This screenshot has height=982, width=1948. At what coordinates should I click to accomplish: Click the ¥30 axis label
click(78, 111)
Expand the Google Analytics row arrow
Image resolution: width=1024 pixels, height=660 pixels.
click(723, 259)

• **Task statement**
Exactly what appears above must be set down again in full.

• **Response area**
This screenshot has height=982, width=1948. At what coordinates should I click to accomplish: Click the ¥30 axis label
click(78, 111)
Expand the Google Analytics row arrow
Image resolution: width=1024 pixels, height=660 pixels.
click(723, 259)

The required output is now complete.